Action item
Although the data holds pictures, return only the lines from the one containing "Screen dimensions: 926x519" to the end, exactly, and without them.

Stored data entries
*-*-*

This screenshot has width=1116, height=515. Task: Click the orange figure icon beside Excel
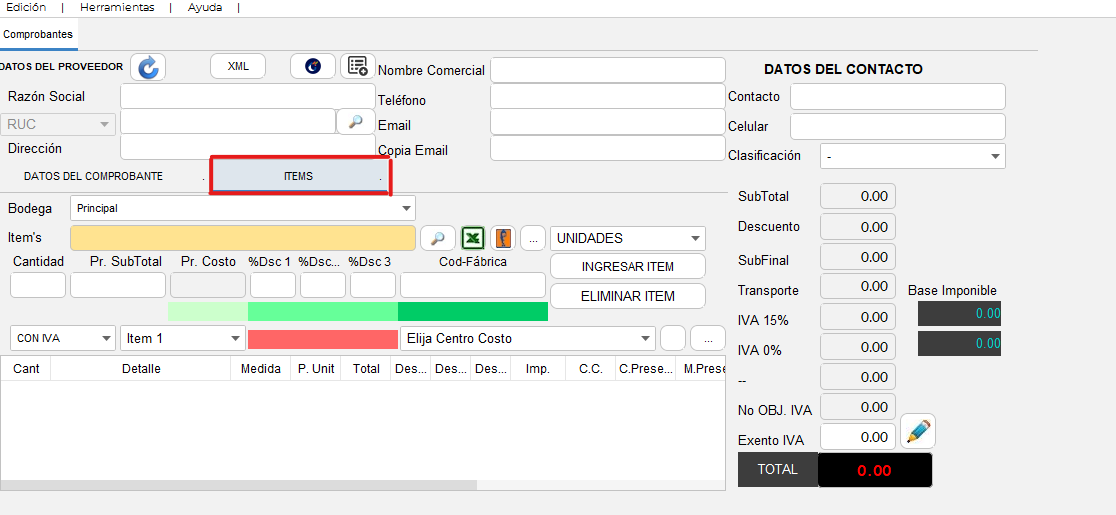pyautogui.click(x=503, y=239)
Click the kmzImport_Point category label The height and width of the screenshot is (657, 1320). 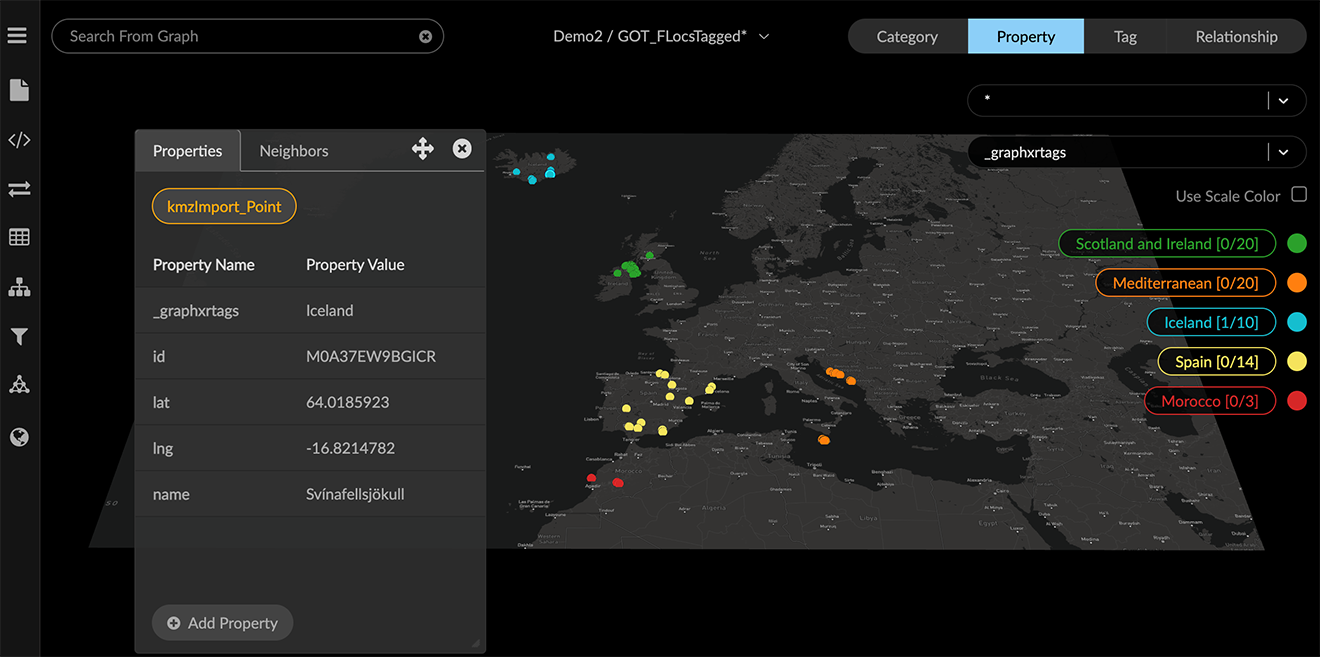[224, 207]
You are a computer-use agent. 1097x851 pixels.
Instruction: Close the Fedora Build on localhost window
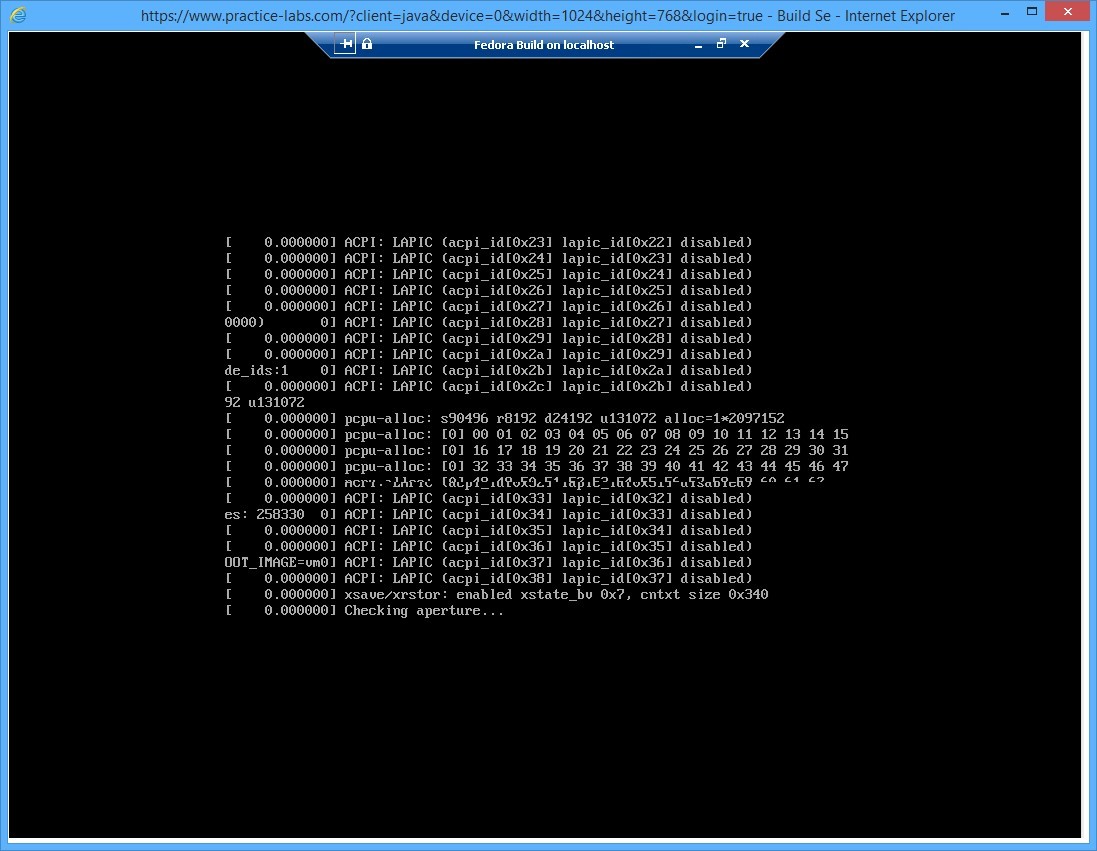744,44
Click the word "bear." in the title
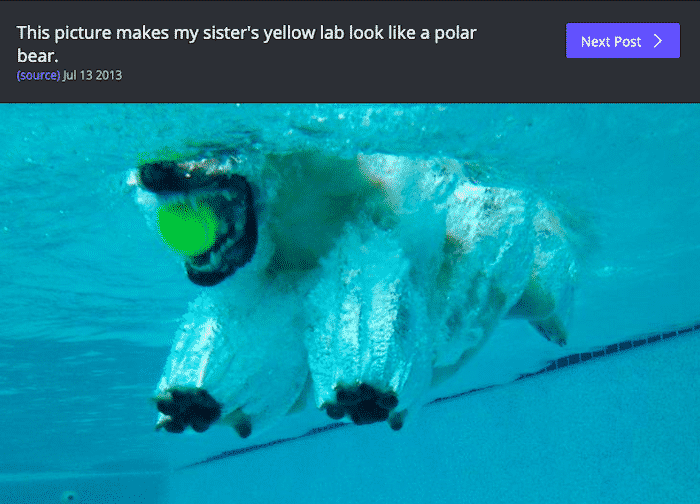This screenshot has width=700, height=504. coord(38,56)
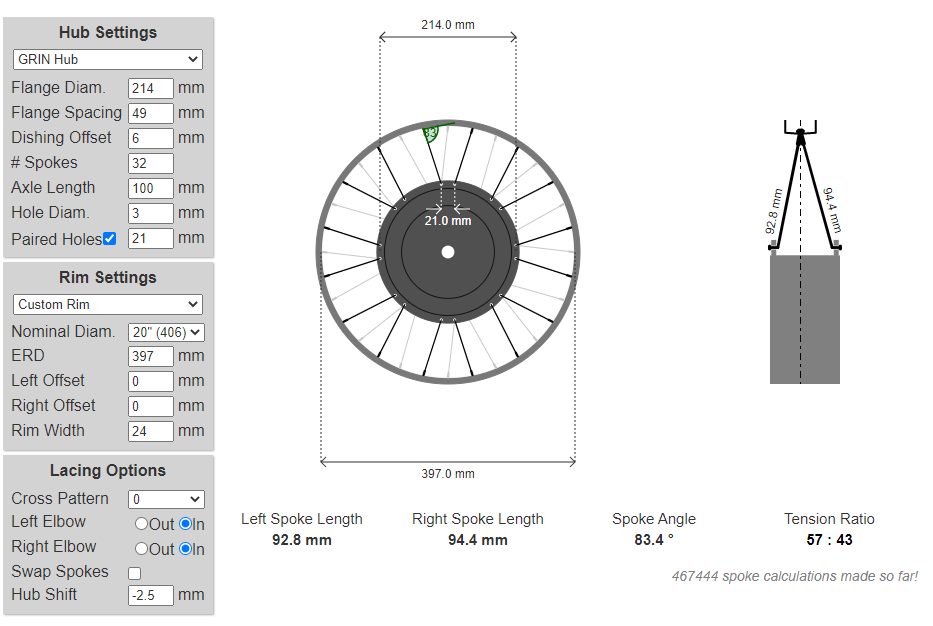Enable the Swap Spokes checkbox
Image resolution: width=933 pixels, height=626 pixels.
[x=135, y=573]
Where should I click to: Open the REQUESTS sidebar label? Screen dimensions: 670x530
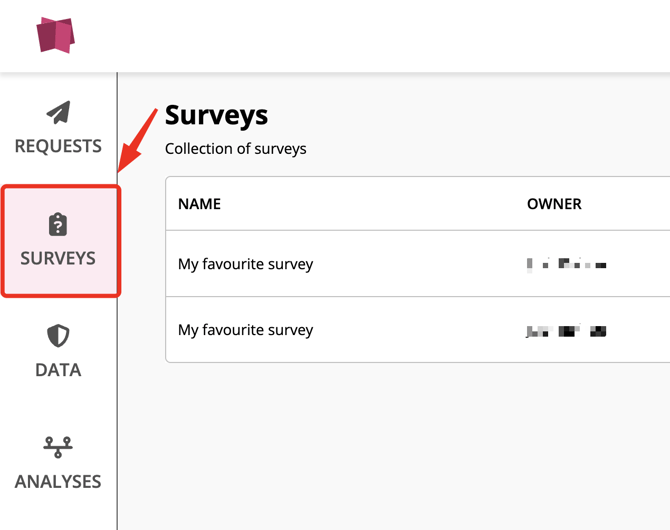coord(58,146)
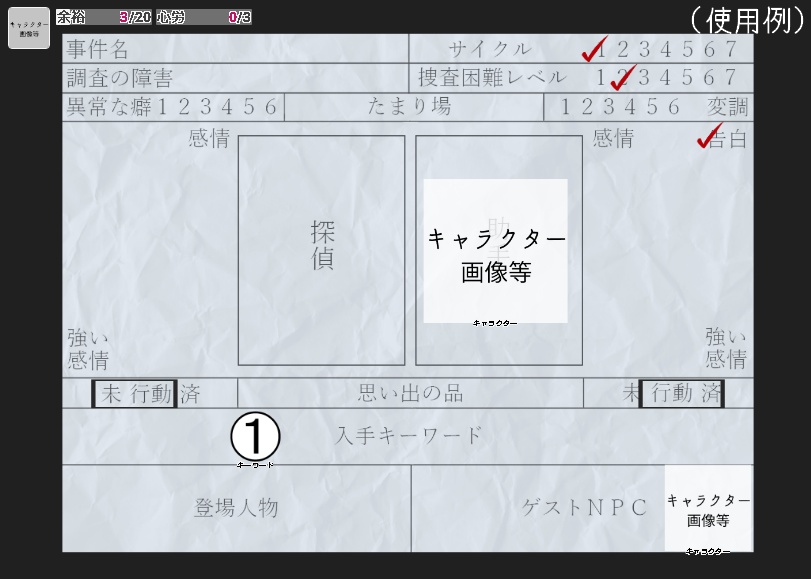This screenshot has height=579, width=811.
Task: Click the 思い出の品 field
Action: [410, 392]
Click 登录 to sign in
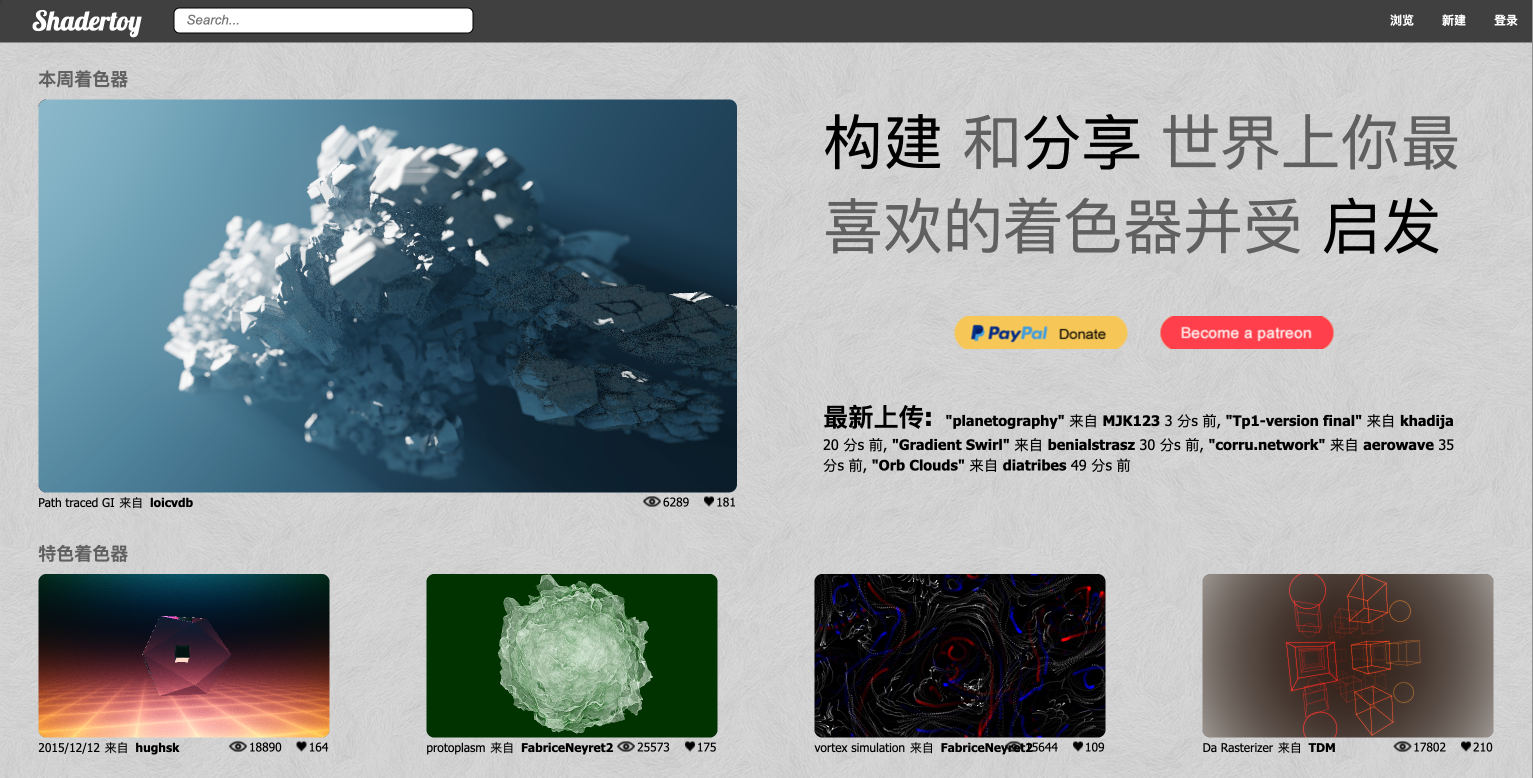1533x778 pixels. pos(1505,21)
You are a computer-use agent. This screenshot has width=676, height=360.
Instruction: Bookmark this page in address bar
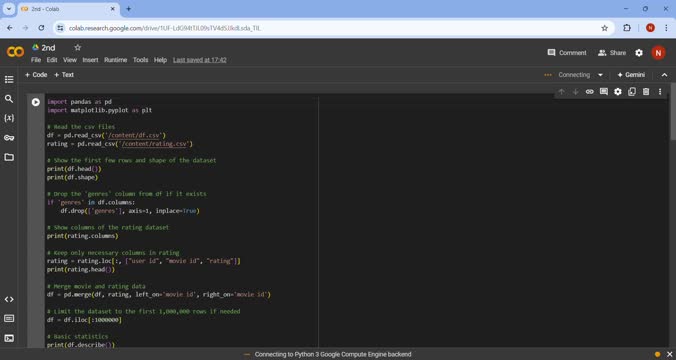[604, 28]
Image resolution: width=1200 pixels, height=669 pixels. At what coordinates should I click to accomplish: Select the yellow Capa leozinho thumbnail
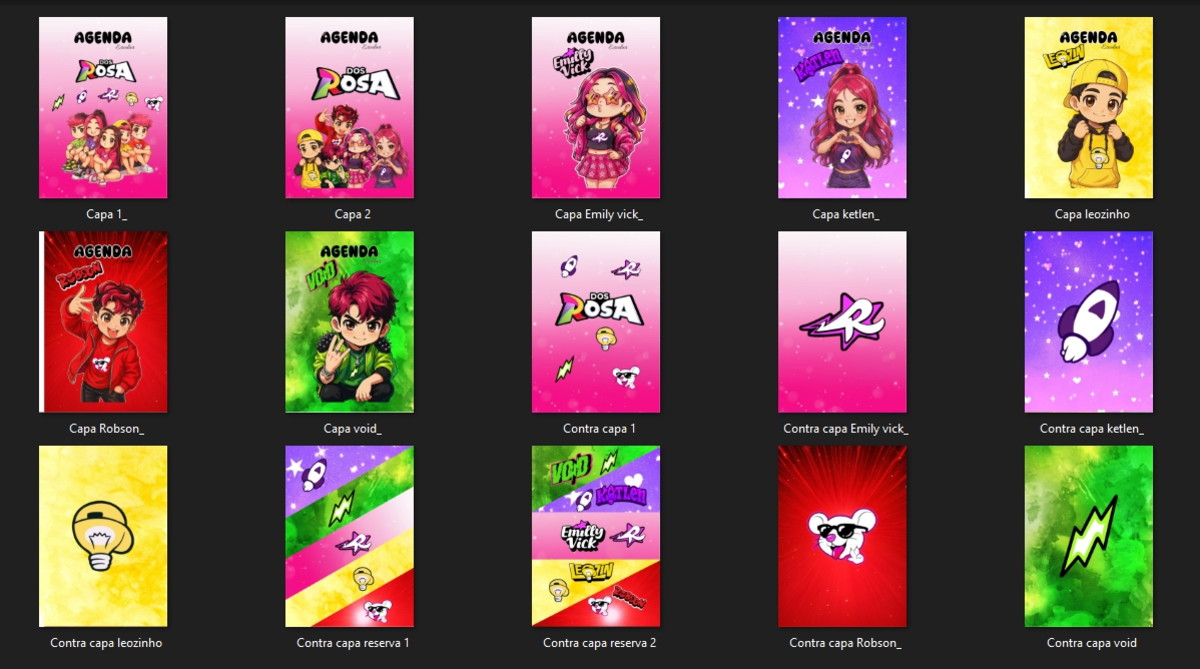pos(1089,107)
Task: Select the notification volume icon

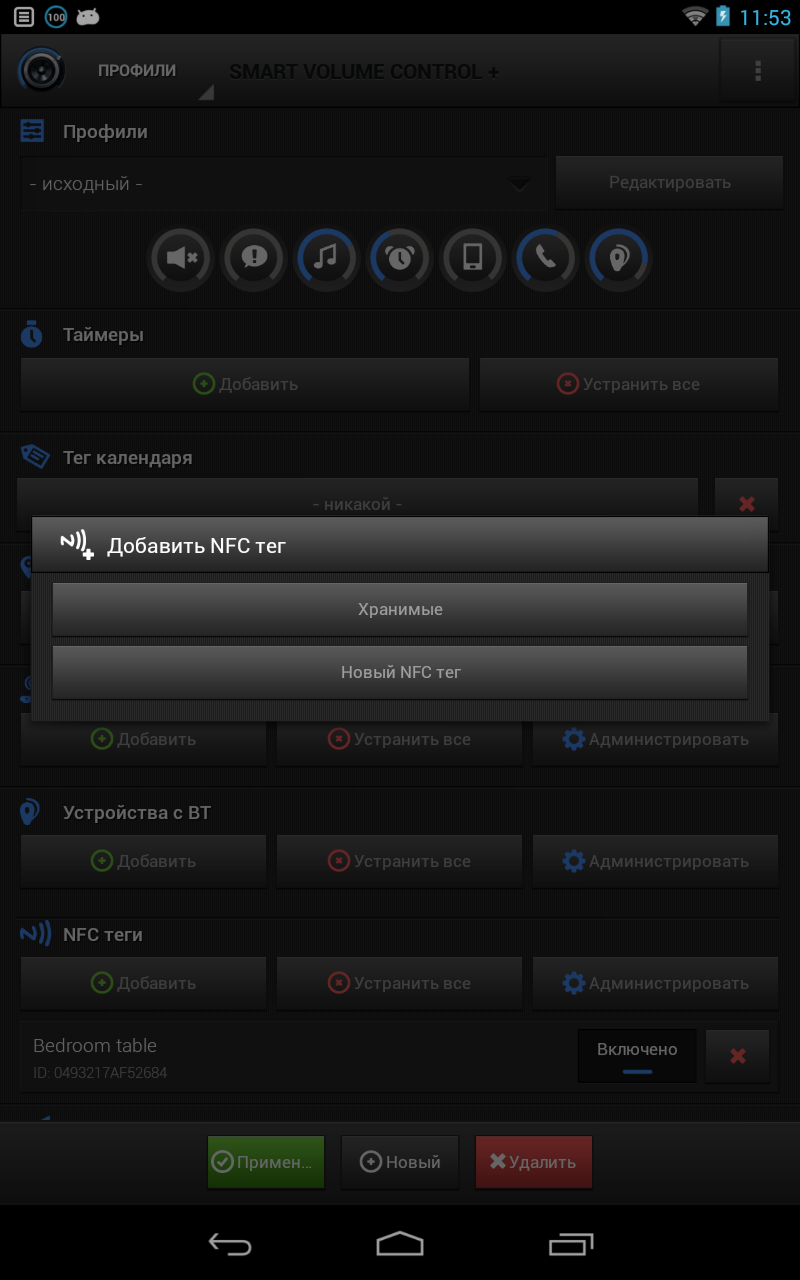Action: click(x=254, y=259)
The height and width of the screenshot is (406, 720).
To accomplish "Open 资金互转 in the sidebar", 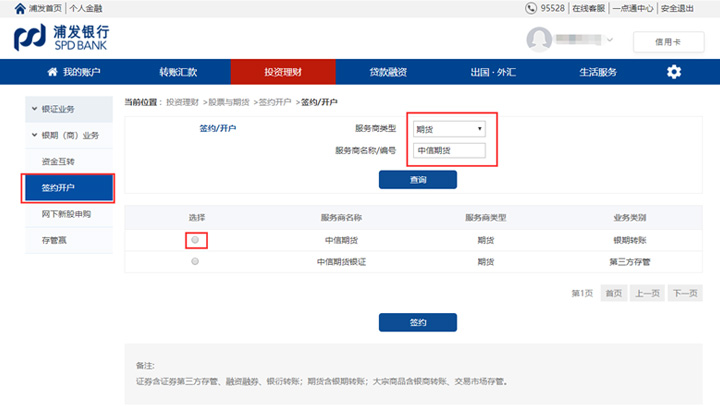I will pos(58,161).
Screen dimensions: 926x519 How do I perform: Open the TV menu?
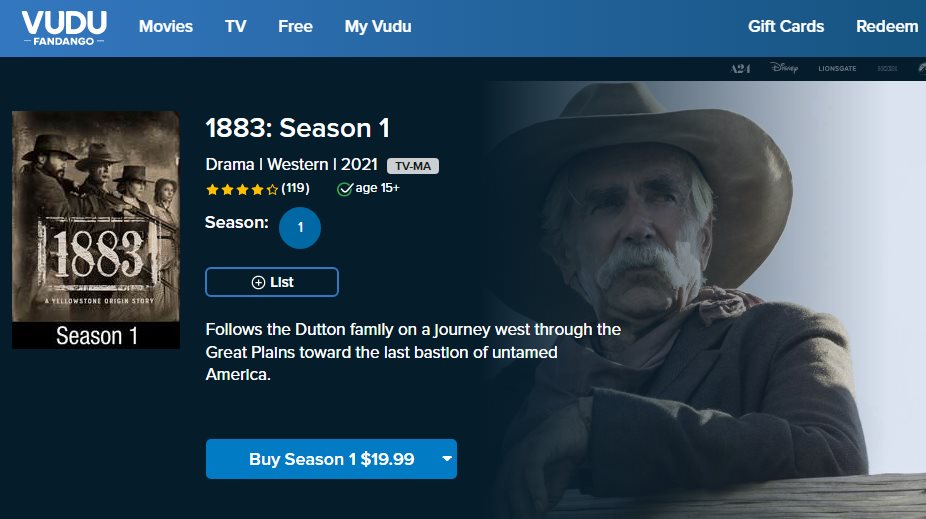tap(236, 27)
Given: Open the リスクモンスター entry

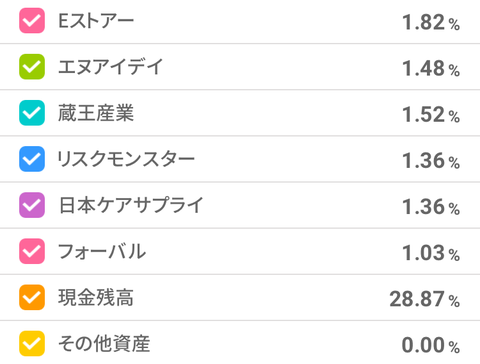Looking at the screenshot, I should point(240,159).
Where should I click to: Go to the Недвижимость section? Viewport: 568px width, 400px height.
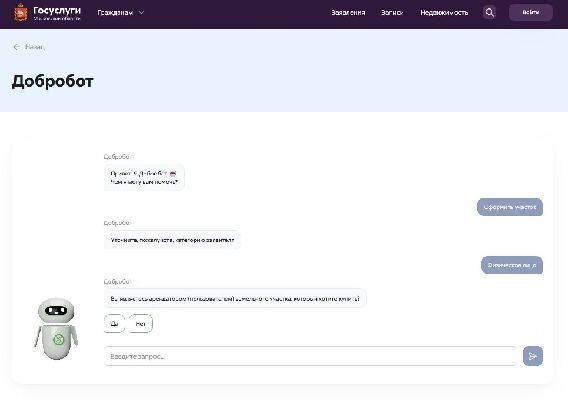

*-*-*

Response to this exercise
Screen dimensions: 926x519 How do I perform: Open the TV menu?
tap(236, 27)
Given: Open the リスクモンスター entry

Looking at the screenshot, I should point(240,159).
Where should I click to: Go to the Недвижимость section? Viewport: 568px width, 400px height.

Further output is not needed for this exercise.